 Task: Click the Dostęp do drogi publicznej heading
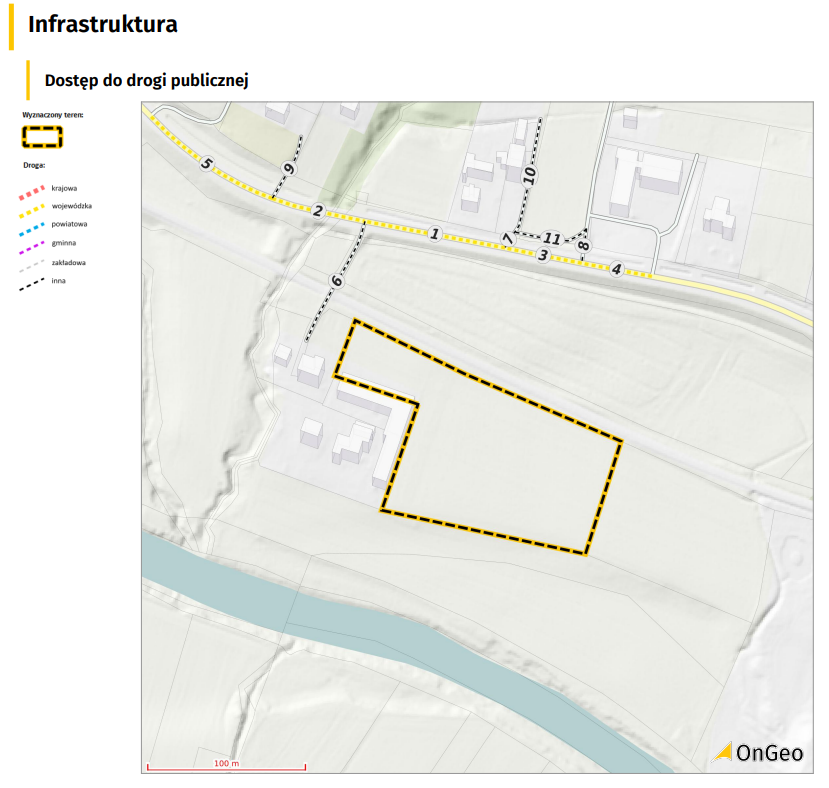point(146,80)
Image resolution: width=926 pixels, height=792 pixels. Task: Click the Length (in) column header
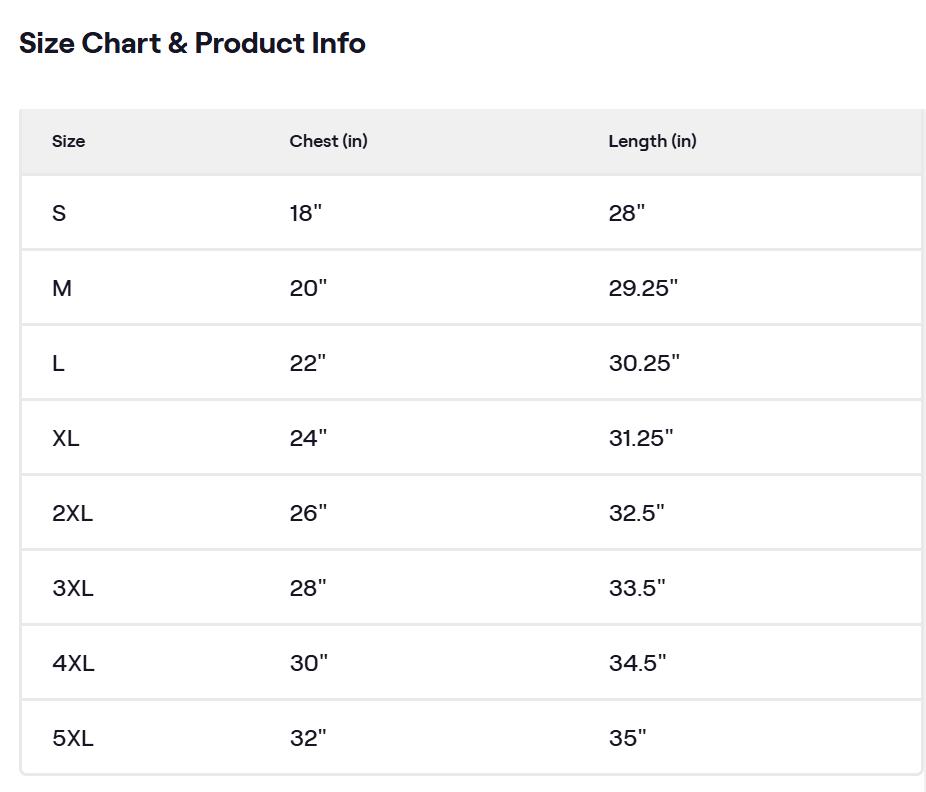652,141
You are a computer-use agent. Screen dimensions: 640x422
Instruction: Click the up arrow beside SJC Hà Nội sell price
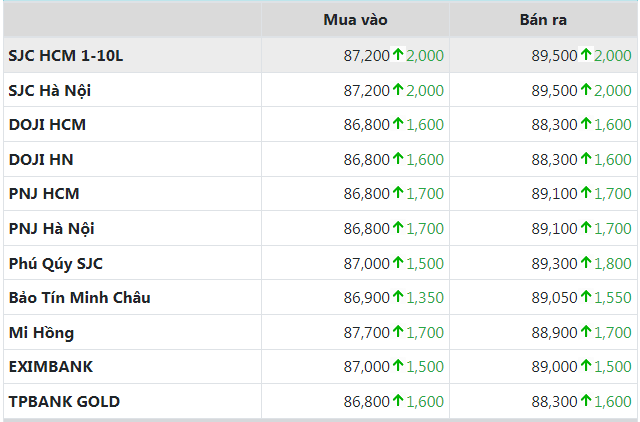[x=586, y=90]
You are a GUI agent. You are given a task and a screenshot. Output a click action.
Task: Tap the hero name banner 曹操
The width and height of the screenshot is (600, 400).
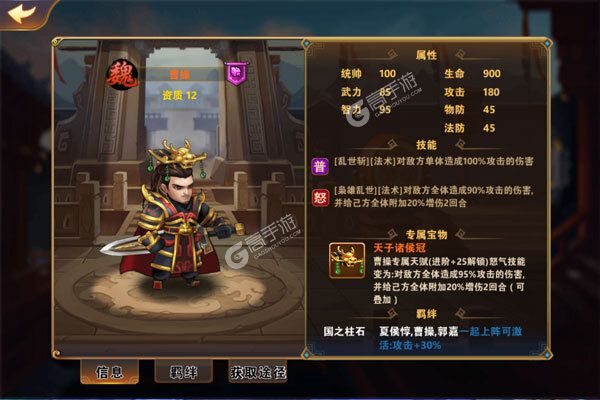[180, 75]
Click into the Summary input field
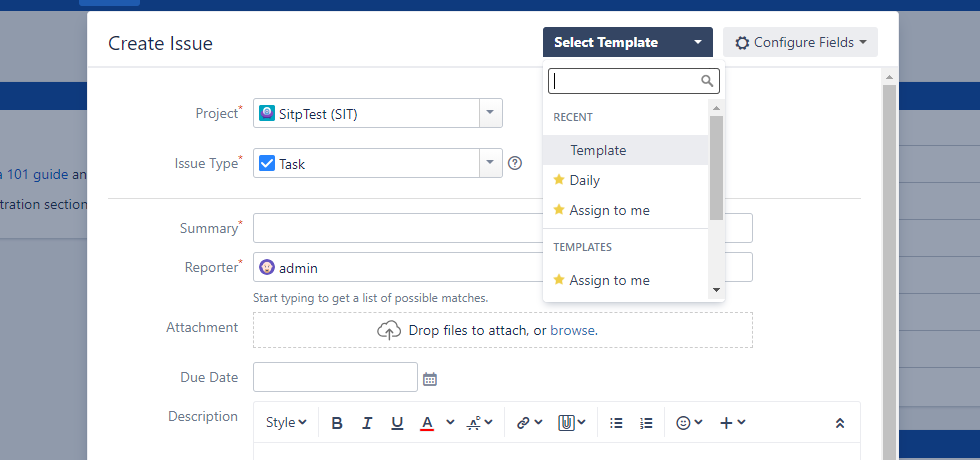Image resolution: width=980 pixels, height=460 pixels. pos(398,228)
--- --- ---
When you reproduce the data shown above, keep each line exact and omit every picture.

# [ANSWER FOR THE TASK]
 Task: Click the Dostęp do drogi publicznej heading
point(146,80)
Image resolution: width=926 pixels, height=792 pixels. Task: Click the Length (in) column header
652,141
You are a computer-use agent. Screen dimensions: 640x422
Instruction: Click the up arrow beside SJC Hà Nội sell price
[x=586, y=90]
You are a GUI agent. You are given a task and a screenshot. Output a click action.
Task: Tap the hero name banner 曹操
The width and height of the screenshot is (600, 400).
[180, 75]
Click into the Summary input field
Image resolution: width=980 pixels, height=460 pixels. pos(398,228)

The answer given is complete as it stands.